──────── Data under study

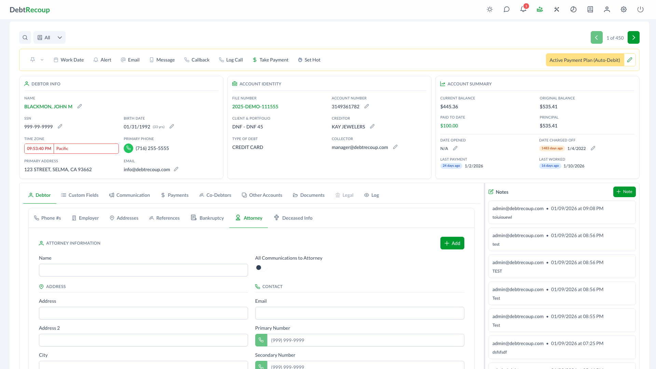Click the green Note button
The width and height of the screenshot is (656, 369).
click(x=624, y=192)
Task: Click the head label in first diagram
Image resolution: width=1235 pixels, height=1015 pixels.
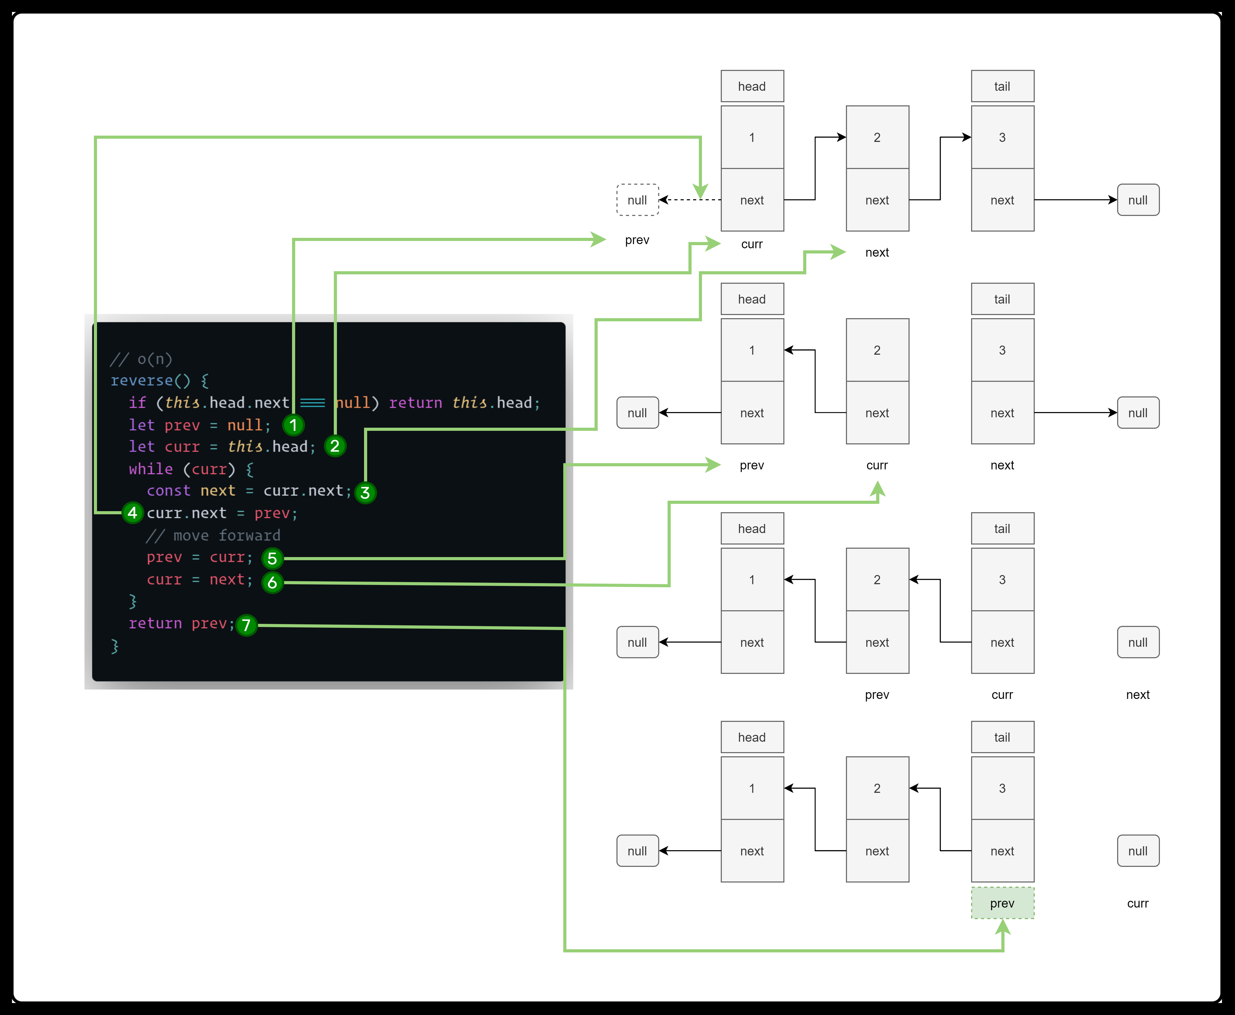Action: point(752,87)
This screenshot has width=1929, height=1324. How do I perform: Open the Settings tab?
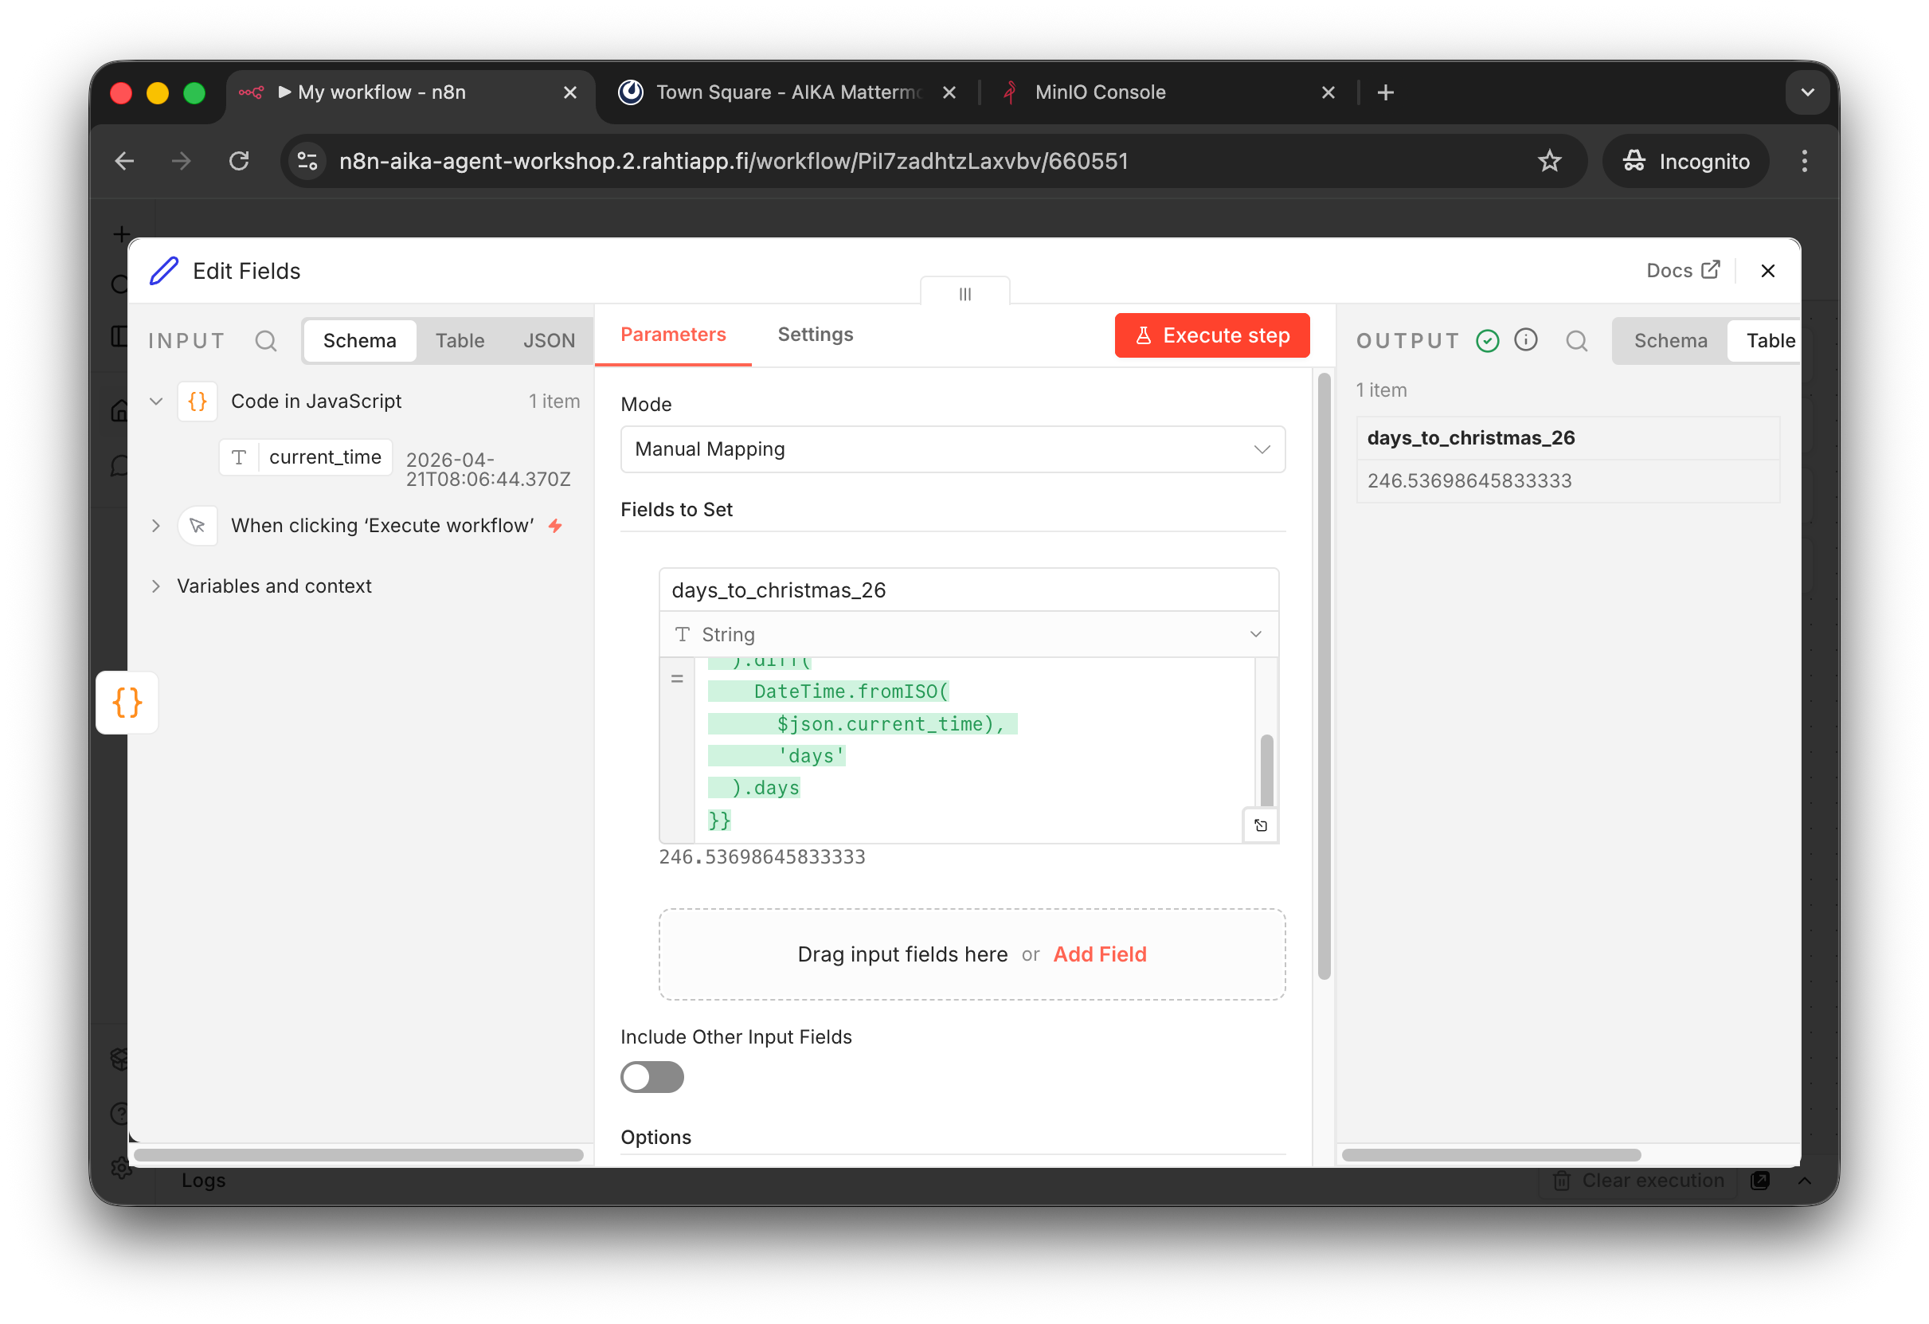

────────────────

* Your assignment
Extract the lines beginning with the one that contains "Task: Click the head label in first diagram" and ending with the last line of the listing. Keep them exact and drop the pictures.

* Response
Task: Click the head label in first diagram
Image resolution: width=1235 pixels, height=1015 pixels.
Action: point(752,87)
This screenshot has width=1929, height=1324. How do I perform: Open the Settings tab?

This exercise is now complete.